Kritisch sieht er das Tattoo bei Meinungsänderungen. „Ein Entfernen, sollte sich die Einstellung der Person geändert haben, ist durchaus schwieriger, durch Laserentfernung beispielsweise. Andernfalls müsste das Tattoo verfremdet werden", sagt er. Hier sieht der Experte den besseren Nutzen beim Organspendeausweis und der Patientenverfügung.

„Es ist ein Statement und eine Willenserklärung und kein amtliches Dokument", sagt Sum. „Es soll anregen, mit dem Umfeld und Angehörigen über das Thema Organspende und wie man selbst dazu steht zu sprechen." Dies ändere, dass Angehörige nicht Bescheid wissen und im Zweifel die Organspende ablehnen. „Über Tattoos wird geredet, weil sie sichtbar sind und nicht wie der Organspendeausweis im Geldbeutel versteckt", sagt sie. Den Organspendeausweis solle man dennoch bei sich tragen. Der Verein arbeitet auch daran, dass das Personal in Krankenhäusern das Zeichen kennt und im Notfall Angehörige darauf anspricht.

Tobias Hilfenhaus empfiehlt, das Tattoo sichtbar auf dem Handgelenk oder dem Arm zu tragen. Der Tätowierer hat einen alten Wohnwagen zu seinem Studio umgebaut. Darin hat er im vergangenen Jahr im Hessischen Freigericht und im Sommer auf vielen Festivals rund 300 Tattoos gestochen. Eine Kundin hatte vor einem Monat bei ihm angefragt, ob er das Organspende-Tattoo macht. Da Tobias selbst an Krebs erkrankt war und seine Frau Carina bereits zwei Herzstillstände hatte, war für ihn klar, dass er die Aktion unterstützt.
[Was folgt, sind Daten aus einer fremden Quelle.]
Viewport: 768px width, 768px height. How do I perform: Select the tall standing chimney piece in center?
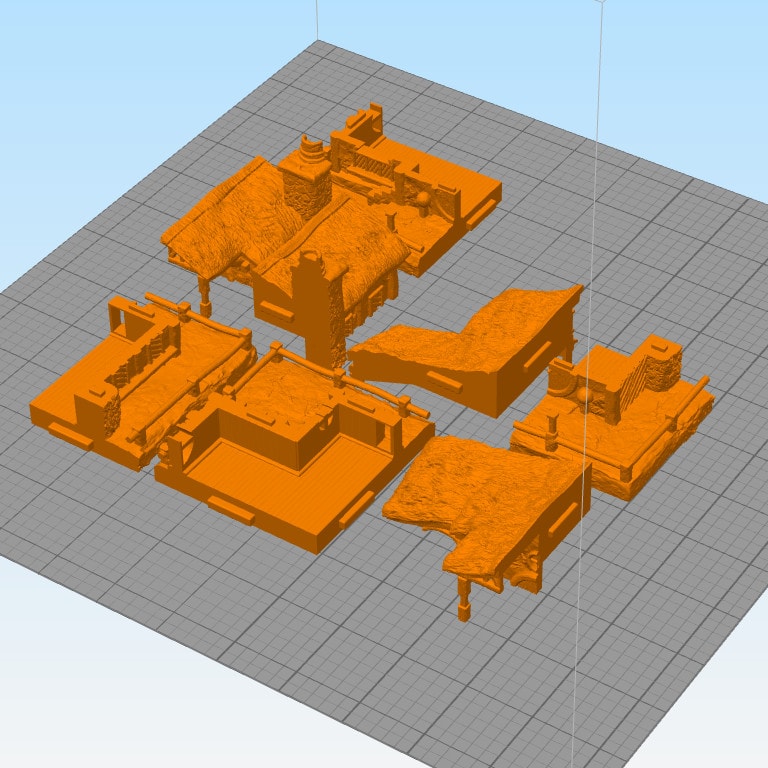pos(319,310)
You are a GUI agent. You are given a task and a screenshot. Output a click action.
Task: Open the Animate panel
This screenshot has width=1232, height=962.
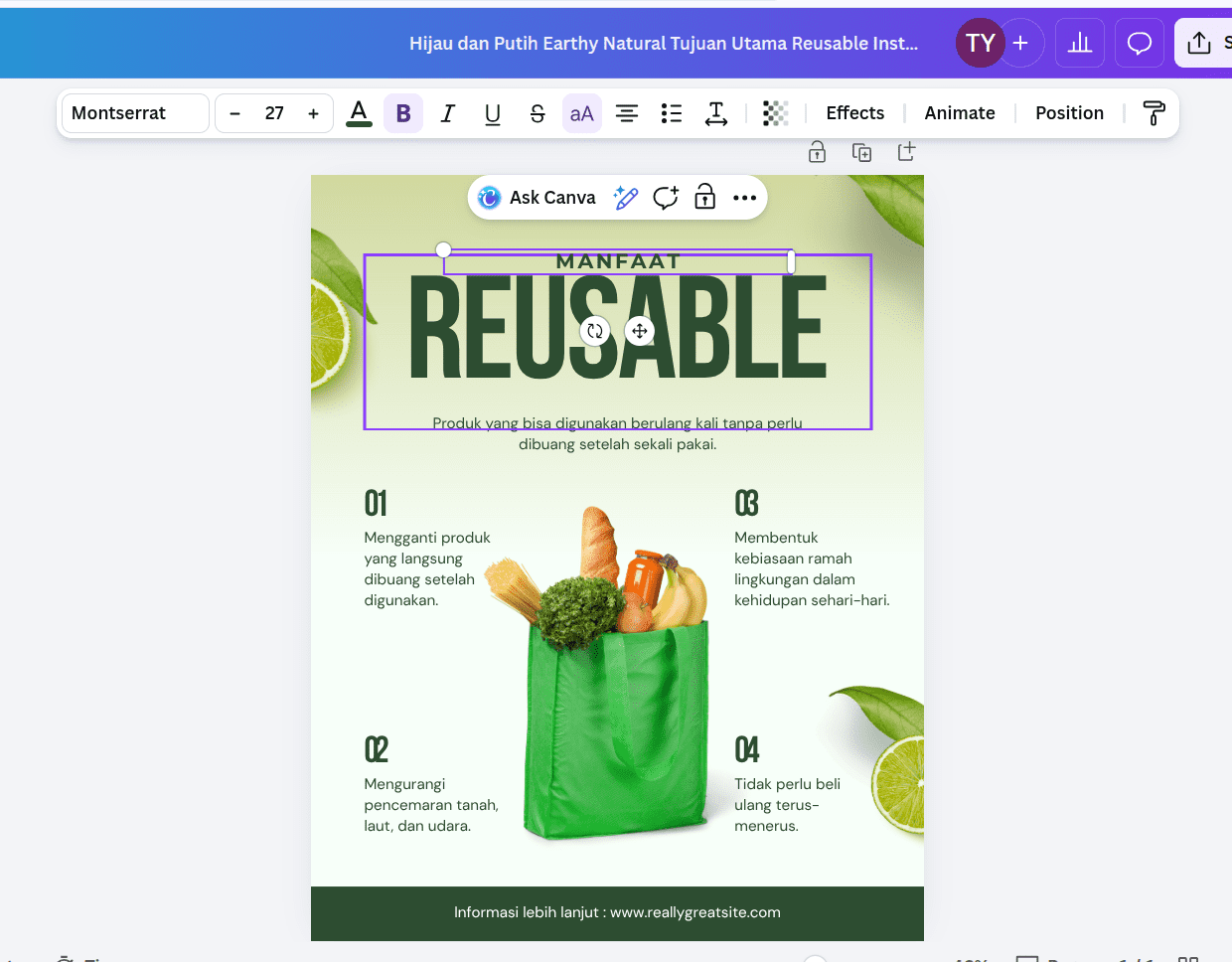(x=960, y=113)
Jetzt bekommt er täglich zwei oder drei Anfragen für das Tattoo. „Es hat sich eine Mutter gemeldet, deren Tochter bereits zwei Organtransplantationen hatte", sagt Tobias. Normalerweise würde ein Tattoo mit dem Aufwand wie das Organspende-Zeichen bis zu 90 Euro kosten. Damit es am Ende nicht am Geld scheitert, sind die Tattoos kostenlos. Deshalb versucht er die Termine immer wieder aufzunehmen. Andere Tätowierer:innen bieten ganze Tage für das Organspende-Tattoo an. „Je mehr sich beteiligen, umso besser", sagt Tobias und wünscht sich mehr Künstler:innen, die die Aktion unterstützen.